The first question one might ask is how robots would learn how to make their way through a maze and have a capacity for improvement. Instead of obeying a rigid, hardcoded algorithm, they use artificial neural networks which emulate the statistical model of learning for a computer. The robot is built with sensors which can tell it how far away from a wall or an obstacle it is and based on the information it collects, it makes decisions as to how it will move. Each sensor’s input is assigned an importance and as these sensors do a better and better job of keeping it away from walls, their importance is altered to reflect their usefulness. Out of say, six sensors or so, the machine uses primarily three to guide it where it needs to go and the other three are treated as less useful secondary input. Depending on which sensors are assigned the highest importance, the robot moves in a particular way. It can stay close to the walls or move cleanly down the center of the passages. Either way is fine as long as it’s not bumping into walls on a regular basis in awkward zigzagging motions.

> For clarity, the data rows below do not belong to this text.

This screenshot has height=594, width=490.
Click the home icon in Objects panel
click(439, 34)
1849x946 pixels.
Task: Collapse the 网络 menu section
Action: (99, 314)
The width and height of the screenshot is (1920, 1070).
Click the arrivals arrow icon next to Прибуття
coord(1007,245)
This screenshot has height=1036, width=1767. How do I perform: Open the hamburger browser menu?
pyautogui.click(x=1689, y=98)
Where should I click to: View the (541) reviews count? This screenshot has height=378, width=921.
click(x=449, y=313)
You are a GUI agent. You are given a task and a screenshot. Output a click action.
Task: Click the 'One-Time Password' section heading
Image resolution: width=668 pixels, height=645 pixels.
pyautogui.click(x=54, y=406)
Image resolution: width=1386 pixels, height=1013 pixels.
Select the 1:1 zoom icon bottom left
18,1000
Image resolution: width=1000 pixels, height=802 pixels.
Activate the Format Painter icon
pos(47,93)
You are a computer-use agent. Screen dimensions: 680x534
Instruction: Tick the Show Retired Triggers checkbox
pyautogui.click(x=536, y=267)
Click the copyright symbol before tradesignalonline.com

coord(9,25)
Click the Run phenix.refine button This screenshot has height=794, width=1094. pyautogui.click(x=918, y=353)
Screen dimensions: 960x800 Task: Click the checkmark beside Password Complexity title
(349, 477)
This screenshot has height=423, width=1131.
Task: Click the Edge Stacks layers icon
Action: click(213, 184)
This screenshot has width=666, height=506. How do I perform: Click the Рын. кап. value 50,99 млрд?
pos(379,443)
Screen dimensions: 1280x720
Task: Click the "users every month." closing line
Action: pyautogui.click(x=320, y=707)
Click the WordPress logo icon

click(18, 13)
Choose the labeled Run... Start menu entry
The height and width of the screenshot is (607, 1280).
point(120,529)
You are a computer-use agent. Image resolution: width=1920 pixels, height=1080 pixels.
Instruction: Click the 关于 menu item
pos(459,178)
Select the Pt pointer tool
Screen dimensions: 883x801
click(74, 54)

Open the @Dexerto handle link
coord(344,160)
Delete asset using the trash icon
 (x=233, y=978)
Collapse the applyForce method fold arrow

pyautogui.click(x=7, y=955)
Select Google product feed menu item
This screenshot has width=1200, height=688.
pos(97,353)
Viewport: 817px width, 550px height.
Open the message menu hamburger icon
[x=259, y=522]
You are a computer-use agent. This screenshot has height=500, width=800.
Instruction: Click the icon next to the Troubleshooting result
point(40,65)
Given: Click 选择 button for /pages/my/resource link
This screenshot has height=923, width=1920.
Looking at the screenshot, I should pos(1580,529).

Same principles apply in more elaborate behaviors. Decisions that allow it to succeed in vaguely defined set of rules for an experiment adjust the value of the relevant input and output nodes (often referred to as neurons since that’s what they try to simulate), and by keeping the successful networks around, the researchers allow the behavior to morph even more and gain new nuances. The machines are able not to just travel mazes, but work in teams, emulate an evolutionary arms race between predator and prey, find a home base, and there’s even a hint of the ability to change their bodies when given the right technology based on physics simulations in specialized design programs. In short, evolutionary algorithms are very powerful and by giving machines a degree of freedom and randomness, we’re giving them the chance to develop new ways to tackle problems. I wouldn’t recommend this to business application designers who need a predictable way to manage data but for researchers who need to build robots for exotic applications, like exploring alien planets, trying to replicate evolution in metal, plastic, and silicon may be the way to go.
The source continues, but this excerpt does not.